The most enigmatic moment occurs in a scene in the elevator.  With a broken bottle, she follows Andrei (Sergei Borisov), one of the perpetrators.  But in the elevator something mysterious happens in her mind.  Instead of physical eye-for-an-eye punishment, she decides to fellate him, something the audience can understand through the close-up shot of his face.  This begins a strange relationship: she turns away from the airport on the way to her mother in Simferopol, and comes to his house with a camera she bought out of pity, or indifference, from an old man while waiting for Andrei.  She stays at Andrei’s house, enjoying violent sex and performing maternal (or wifely) duties in his hyper-masculine space: she scrubs, cleans, and cooks meals.  Has she become the slave of a masochistic love or is she a practitioner of “Christian” love?


The clues given to the audience are merely the visual scenes of her everyday life, since the film is reluctant to reveal character depth.  The director stands back and observes Marina without any judgment.  Lack of emotional demonstrations and in-depth dialogue make it more difficult for the audience to explore changes in the psychology of the characters.


Parallel scenes provide a stark contrast between the two milieus surrounding the lovers, emphasizing their social status: the middle class and working class; a fancy apartment to which one is admitted only through a voice monitored security system and Andrei’s grey apartment with a dusty staircase, modern furniture—including a karaoke machine—and all sorts of odds and ends, including a punching bag; the high quality and abundant food at Marina’s birthday party in her home and a lousy sausage with a clump of ketchup. In the scene at Marina’s workplace, her table also obviously divides her in an official manner from the working class, whose lives are surrounded by alcohol and violence.

PROBLEMS TO WORK ON:
(a) Please repeat the film review word for word, starting with "Parallel scenes provide" and going on through "alcohol and violence.".
(b) According to the film review, which actor plays Andrei?
The lines below the film review come from a separate source.

DATA PROVIDED:

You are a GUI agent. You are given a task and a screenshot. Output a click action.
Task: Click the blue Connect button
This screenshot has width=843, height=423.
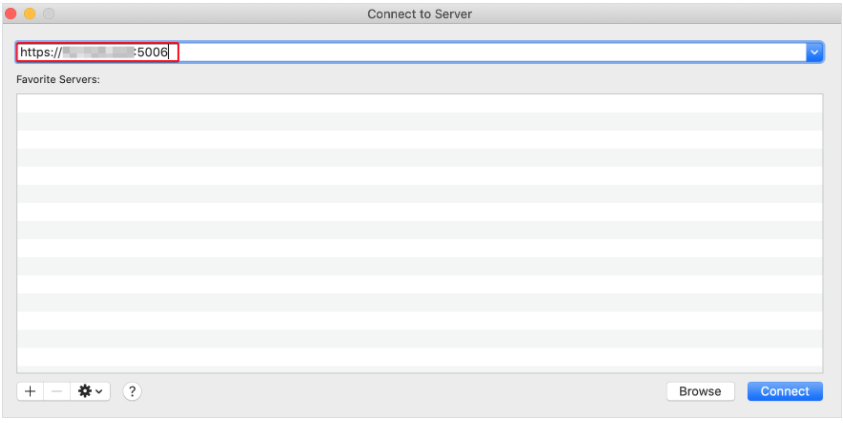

WRITTEN RESPONSES:
(a)
Parallel scenes provide a stark contrast between the two milieus surrounding the lovers, emphasizing their social status: the middle class and working class; a fancy apartment to which one is admitted only through a voice monitored security system and Andrei’s grey apartment with a dusty staircase, modern furniture—including a karaoke machine—and all sorts of odds and ends, including a punching bag; the high quality and abundant food at Marina’s birthday party in her home and a lousy sausage with a clump of ketchup. In the scene at Marina’s workplace, her table also obviously divides her in an official manner from the working class, whose lives are surrounded by alcohol and violence.

(b) Sergei Borisov